Georgetown University’s Newspaper of Record since 1920

The Hoya

Georgetown University’s Newspaper of Record since 1920

The Hoya

Georgetown University’s Newspaper of Record since 1920

The Hoya

First-Year Students Struggle To Connect With Georgetown From Home

First-year students have started to adjust to college life, navigating long hours on Zoom and difficulties establishing community in the virtual learning environment by connecting over social media.

Georgetown University’s original reopening plan, released in July, invited approximately 2,000 students back to campus, including the entire Class of 2024. When the COVID-19 pandemic did not abate, however, the university revised its original plan, instead opting to invite only about 500 students who secured housing because of extenuating circumstances. 

Adjusting to the beginning of the school year and the beginning of college, which can already be a difficult process, has been especially hard this fall in a virtual learning environment, according to Hannah Ajibola (NHS ’24).

“Something that has personally been difficult for me is the fact that we are not physically going to classes.
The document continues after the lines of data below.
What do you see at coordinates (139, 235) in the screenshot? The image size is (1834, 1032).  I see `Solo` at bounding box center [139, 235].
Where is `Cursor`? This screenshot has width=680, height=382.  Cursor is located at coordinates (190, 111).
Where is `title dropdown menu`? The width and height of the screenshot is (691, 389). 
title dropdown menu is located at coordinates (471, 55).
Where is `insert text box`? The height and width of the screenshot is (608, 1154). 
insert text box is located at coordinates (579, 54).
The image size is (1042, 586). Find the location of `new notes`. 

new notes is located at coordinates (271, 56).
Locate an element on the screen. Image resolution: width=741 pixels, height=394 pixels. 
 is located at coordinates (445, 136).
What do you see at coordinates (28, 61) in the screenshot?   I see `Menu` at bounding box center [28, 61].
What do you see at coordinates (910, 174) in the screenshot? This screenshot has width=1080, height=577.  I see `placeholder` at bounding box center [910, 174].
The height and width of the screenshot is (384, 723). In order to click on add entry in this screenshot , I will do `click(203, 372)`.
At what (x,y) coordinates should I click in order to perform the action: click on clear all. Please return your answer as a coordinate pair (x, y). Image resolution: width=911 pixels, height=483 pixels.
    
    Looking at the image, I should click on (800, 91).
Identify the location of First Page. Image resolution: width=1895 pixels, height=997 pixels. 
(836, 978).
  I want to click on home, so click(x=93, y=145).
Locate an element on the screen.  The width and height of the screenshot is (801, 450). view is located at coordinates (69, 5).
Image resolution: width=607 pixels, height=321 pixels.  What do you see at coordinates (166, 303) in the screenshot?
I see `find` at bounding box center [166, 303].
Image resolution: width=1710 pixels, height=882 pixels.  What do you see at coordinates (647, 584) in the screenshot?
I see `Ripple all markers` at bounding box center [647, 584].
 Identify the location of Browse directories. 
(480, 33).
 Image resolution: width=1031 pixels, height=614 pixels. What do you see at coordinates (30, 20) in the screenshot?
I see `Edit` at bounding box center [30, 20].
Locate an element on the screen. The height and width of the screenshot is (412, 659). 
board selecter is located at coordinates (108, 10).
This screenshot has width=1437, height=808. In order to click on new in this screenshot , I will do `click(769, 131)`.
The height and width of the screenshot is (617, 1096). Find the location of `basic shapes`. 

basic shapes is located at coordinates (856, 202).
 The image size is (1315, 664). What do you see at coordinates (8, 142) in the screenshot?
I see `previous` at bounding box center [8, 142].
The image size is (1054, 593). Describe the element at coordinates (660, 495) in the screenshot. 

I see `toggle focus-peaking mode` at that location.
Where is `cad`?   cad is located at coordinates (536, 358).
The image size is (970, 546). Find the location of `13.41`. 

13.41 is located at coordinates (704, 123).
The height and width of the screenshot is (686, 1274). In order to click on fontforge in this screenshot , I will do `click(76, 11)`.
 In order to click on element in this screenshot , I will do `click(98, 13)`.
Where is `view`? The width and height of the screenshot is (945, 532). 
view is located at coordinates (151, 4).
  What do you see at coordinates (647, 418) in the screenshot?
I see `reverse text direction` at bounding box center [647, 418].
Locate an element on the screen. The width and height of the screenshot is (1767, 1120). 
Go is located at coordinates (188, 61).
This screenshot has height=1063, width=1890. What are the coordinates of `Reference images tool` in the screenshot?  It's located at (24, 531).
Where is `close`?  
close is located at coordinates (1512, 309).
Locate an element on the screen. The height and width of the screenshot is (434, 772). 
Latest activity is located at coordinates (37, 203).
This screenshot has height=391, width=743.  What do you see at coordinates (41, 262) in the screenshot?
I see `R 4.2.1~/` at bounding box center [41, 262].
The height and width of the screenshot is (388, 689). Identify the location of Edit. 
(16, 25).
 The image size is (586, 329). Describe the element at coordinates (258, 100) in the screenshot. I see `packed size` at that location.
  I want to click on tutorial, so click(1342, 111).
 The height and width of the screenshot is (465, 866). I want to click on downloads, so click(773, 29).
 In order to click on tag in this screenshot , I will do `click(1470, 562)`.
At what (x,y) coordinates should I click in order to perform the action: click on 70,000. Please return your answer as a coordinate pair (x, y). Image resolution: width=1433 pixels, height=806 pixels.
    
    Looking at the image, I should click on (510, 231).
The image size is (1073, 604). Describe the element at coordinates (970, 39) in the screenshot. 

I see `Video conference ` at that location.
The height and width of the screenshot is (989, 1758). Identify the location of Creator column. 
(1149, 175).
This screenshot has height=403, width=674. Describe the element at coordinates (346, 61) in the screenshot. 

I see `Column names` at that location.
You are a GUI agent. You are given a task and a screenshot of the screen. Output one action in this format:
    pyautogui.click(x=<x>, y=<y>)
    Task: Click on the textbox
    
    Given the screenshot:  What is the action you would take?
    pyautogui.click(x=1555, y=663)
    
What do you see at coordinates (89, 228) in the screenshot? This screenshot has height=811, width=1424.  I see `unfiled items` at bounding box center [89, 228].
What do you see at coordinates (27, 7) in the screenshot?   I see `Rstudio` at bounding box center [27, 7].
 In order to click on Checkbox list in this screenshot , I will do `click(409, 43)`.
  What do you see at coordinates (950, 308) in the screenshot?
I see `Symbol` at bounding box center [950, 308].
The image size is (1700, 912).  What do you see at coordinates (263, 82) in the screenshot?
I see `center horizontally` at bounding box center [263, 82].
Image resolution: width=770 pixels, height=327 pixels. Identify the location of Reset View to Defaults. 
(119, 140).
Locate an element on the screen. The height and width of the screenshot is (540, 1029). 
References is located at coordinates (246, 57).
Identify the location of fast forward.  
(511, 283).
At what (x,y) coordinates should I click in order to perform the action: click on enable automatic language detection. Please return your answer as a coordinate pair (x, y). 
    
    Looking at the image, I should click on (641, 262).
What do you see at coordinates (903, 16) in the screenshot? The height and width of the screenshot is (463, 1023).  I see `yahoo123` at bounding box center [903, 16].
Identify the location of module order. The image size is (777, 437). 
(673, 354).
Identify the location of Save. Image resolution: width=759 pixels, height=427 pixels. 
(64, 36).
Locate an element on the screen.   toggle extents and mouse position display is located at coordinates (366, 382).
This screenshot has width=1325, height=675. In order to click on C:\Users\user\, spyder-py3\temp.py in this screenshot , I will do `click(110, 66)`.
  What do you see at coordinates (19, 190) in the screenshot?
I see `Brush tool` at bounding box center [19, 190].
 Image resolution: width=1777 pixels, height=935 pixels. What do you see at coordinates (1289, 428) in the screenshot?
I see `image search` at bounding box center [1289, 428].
It just makes the day drag on,” Ajibola said in a phone interview with The Hoya. “It feels like I’m doing the same thing: Zoom, online class, homework online, just always looking at a screen. It can be hard to balance home and school life because I still have home responsibilities too.” 

FILE PHOTO: NATALIE REGAN/THE HOYA | Despite students’ efforts to forge friendships over social media and professors’ efforts to reach out to students personally, first years have still found it difficult to find normality in their first semester.

Ajibola, who is currently living with her family in Bethesda, Md., must also navigate taking classes from the room she shares with her sister, who is also calling into college classes from home. 

While peers, faculty and teaching assistants have been supportive of first-year students, some feel support from administrators is lacking. The communication students do receive from university officials can come off as impersonal and leave students feeling unsupported and isolated from the Georgetown community, according to Lara Santana (SFS ’24).

“We are students for them, but I think sometimes they don’t realize that we’re people,” Santana said in a phone interview with The Hoya. “We have personal lives, and we sit on Zoom for countless hours and just do work. We need their support, and we need guidance for all the resources that are supposedly out there, but we have not been told about.”

Professors and teaching assistants understand the challenges students face and have made an extra effort to reach out to students, according to Kenny Boggess (SFS ’24). 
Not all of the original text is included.